--- 任务说明 ---
请把从记录开头到包含“coordinates (322, 201).”的那一行（首尾两行都包括在内）这一段记录表示为两列CSV。列名分别为“指令”和“回答”，每条记录占一行，记录正文和对应回答各放进一个带引号的字段，字段中的换行一律改为空格。

--- 本题记录 ---
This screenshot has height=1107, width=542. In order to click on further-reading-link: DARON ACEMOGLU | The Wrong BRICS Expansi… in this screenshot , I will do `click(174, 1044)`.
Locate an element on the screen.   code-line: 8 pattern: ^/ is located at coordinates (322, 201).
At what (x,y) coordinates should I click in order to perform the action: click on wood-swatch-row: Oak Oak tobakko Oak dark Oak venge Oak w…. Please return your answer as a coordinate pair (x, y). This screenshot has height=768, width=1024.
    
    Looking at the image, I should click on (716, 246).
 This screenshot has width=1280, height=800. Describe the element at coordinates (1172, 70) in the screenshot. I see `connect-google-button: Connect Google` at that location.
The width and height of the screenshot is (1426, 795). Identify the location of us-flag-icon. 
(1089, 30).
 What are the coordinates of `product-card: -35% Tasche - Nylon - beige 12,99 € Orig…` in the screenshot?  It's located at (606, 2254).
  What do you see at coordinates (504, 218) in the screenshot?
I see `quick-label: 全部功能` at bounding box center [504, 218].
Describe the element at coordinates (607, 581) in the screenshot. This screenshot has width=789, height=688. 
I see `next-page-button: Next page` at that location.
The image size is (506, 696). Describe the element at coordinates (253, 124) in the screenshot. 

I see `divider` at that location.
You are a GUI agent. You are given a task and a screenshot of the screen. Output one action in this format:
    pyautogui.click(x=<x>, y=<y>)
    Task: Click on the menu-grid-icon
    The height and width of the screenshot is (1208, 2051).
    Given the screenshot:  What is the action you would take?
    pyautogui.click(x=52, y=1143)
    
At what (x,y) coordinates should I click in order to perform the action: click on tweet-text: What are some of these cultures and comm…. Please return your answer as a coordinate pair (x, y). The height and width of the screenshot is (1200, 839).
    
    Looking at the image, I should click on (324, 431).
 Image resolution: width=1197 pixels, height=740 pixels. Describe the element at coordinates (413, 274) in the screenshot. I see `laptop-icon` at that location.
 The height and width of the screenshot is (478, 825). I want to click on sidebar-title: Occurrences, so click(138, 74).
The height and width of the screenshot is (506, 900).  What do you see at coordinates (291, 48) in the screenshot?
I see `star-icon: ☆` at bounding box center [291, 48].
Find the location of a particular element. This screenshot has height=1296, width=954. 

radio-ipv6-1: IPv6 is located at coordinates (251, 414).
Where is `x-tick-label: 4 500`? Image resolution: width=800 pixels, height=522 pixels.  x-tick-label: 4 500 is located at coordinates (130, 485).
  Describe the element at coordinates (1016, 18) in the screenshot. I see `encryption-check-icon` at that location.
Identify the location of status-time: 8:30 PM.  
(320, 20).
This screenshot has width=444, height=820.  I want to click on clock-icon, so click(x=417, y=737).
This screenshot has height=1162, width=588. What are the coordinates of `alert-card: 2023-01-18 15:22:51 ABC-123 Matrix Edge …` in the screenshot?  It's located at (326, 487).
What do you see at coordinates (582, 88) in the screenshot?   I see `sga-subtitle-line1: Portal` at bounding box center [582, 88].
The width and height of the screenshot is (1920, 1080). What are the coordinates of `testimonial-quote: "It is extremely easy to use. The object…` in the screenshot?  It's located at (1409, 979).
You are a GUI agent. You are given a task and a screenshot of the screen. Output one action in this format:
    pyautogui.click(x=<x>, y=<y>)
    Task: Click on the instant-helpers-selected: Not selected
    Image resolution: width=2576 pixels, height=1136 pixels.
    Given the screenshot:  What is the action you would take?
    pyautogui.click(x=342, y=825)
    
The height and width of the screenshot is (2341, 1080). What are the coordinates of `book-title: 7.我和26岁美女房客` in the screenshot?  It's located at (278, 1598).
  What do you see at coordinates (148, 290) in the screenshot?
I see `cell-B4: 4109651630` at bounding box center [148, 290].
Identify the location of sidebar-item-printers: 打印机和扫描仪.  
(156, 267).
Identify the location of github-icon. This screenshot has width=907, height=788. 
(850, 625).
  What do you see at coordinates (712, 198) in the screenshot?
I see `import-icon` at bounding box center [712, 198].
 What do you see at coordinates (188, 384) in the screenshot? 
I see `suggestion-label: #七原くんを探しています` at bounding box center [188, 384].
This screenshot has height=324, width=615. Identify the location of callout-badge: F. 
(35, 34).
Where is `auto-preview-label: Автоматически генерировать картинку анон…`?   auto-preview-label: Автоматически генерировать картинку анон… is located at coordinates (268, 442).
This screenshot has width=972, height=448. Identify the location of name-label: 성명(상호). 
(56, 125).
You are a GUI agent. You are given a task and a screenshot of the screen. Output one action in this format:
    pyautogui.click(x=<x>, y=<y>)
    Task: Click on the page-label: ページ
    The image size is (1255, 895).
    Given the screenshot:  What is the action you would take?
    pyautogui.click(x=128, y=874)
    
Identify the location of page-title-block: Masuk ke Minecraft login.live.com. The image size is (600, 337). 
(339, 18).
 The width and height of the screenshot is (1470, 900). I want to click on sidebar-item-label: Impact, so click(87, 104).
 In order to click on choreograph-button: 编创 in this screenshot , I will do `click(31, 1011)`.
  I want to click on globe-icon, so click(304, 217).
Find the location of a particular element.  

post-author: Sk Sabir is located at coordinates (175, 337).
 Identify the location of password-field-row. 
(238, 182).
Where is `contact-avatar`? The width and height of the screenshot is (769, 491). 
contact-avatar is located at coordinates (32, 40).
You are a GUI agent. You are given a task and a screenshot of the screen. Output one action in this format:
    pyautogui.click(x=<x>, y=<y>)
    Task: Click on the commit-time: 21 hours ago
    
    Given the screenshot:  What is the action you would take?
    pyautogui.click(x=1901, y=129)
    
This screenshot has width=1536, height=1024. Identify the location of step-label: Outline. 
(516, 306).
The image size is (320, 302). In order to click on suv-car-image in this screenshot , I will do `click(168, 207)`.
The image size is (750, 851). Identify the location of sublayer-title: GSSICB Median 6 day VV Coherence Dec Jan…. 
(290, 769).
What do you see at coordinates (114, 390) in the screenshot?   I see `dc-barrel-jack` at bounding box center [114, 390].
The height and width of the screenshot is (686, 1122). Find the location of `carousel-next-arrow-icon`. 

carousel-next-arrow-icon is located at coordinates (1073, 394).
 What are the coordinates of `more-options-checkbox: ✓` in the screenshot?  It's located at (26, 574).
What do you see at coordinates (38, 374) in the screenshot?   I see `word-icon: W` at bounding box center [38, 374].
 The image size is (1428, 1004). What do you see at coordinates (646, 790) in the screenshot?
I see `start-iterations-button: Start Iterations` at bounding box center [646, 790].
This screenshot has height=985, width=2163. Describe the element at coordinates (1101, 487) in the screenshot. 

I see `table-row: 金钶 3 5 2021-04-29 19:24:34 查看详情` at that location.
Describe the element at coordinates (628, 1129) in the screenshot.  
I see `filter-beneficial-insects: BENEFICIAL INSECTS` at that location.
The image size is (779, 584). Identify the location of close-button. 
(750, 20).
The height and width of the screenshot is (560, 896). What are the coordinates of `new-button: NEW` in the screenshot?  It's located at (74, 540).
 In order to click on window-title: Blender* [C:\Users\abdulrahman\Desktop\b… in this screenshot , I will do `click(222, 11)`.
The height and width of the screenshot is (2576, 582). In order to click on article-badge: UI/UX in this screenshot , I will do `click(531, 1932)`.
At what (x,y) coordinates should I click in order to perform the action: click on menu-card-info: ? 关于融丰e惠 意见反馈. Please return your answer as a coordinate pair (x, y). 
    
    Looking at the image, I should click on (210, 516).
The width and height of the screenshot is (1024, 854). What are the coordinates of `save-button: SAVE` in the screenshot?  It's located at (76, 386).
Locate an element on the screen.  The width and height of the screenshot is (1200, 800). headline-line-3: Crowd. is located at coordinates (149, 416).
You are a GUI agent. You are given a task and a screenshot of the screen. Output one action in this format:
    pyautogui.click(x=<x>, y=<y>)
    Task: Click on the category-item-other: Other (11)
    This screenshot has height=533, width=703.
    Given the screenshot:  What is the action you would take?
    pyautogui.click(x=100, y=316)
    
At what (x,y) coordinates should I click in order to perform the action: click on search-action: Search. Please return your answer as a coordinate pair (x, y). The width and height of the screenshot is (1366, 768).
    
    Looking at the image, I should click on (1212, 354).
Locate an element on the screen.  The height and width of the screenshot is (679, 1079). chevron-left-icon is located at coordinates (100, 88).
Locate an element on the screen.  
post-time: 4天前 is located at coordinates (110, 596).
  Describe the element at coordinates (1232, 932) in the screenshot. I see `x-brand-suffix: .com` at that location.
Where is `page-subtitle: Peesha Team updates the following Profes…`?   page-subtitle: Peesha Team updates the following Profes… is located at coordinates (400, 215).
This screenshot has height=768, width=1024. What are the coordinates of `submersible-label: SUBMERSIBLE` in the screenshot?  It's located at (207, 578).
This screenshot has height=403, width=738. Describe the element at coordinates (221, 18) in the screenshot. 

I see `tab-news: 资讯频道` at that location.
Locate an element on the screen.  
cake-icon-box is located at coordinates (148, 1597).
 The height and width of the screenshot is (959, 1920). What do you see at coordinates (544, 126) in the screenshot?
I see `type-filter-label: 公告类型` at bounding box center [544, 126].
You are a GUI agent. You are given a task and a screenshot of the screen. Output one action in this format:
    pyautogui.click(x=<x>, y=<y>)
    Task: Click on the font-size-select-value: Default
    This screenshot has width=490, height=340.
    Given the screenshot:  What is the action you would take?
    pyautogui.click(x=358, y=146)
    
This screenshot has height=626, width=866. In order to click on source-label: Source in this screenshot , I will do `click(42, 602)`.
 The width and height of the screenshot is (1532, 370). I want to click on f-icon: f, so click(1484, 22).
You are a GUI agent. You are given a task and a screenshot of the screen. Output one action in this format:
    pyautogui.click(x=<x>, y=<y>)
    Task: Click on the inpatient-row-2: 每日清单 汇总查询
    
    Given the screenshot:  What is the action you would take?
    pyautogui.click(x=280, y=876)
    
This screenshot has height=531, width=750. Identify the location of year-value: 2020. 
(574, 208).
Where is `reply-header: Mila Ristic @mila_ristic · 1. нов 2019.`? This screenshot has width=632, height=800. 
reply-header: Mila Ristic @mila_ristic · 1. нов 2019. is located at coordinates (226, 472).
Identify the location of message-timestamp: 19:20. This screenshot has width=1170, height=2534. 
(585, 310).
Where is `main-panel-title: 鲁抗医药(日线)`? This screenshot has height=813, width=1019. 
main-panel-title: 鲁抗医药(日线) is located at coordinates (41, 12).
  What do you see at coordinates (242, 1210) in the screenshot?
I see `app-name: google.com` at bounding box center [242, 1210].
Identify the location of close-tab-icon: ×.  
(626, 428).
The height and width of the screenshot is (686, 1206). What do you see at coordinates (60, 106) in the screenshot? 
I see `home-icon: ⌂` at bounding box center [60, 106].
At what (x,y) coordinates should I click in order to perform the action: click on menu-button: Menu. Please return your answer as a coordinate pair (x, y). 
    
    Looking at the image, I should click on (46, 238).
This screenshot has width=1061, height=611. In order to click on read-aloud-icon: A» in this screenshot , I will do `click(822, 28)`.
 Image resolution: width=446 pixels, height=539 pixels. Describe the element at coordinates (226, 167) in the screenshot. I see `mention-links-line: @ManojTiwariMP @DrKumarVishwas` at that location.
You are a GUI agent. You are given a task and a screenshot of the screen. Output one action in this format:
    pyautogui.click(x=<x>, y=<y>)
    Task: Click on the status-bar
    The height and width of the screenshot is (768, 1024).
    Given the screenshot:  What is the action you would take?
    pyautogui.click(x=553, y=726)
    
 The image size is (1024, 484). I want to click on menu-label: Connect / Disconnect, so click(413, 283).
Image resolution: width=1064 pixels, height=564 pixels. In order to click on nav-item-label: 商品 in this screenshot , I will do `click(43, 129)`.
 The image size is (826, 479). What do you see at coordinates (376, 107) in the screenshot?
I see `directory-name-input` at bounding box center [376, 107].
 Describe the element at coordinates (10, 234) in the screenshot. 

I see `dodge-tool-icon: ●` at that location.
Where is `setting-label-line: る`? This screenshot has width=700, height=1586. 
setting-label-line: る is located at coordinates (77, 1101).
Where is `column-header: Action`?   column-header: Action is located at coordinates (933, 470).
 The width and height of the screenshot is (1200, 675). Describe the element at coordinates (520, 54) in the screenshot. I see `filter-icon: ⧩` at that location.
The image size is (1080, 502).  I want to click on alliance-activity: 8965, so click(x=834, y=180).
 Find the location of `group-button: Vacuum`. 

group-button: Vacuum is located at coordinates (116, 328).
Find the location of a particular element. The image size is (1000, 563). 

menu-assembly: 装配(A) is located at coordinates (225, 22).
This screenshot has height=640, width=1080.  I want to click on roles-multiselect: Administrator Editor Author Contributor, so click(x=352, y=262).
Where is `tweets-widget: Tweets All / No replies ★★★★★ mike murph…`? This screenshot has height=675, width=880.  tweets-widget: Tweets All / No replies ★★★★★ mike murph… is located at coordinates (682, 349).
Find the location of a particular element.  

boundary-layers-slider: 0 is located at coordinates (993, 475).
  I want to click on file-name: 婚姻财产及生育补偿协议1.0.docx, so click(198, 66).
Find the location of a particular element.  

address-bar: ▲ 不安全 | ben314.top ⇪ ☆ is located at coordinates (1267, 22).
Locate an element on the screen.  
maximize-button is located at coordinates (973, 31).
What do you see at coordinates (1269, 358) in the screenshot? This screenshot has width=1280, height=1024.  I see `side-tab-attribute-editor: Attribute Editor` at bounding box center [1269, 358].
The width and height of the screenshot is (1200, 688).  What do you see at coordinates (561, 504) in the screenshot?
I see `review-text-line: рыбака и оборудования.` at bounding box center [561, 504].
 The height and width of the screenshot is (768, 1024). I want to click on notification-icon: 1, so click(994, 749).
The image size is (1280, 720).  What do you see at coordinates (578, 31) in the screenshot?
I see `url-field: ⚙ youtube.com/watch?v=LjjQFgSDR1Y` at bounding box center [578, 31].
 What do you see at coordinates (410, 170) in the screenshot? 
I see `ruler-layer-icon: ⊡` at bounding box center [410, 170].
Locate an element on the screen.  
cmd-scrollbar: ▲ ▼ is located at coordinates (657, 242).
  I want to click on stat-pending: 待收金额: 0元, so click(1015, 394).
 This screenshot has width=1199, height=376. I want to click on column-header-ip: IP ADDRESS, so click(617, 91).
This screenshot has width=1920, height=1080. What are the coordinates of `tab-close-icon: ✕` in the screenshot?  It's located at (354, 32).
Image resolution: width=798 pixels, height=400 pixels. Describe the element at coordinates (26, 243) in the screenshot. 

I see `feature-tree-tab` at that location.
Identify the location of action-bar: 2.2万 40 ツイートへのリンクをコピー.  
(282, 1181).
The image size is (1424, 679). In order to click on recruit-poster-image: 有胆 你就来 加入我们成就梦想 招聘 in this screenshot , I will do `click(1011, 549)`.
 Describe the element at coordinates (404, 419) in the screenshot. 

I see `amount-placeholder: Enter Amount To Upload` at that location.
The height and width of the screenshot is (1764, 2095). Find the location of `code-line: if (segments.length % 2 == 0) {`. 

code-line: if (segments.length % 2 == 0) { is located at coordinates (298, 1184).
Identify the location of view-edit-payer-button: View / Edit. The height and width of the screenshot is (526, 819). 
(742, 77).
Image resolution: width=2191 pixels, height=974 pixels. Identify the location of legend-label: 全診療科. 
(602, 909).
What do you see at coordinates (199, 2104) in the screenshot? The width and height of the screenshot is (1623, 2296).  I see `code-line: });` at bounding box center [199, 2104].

--- 参考答案 ---
指令,回答
"This screenshot has height=1107, width=542. In order to click on further-reading-link: DARON ACEMOGLU | The Wrong BRICS Expansi… in this screenshot",", I will do `click(174, 1044)`."
"Locate an element on the screen.","code-line: 8 pattern: ^/ is located at coordinates (322, 201)."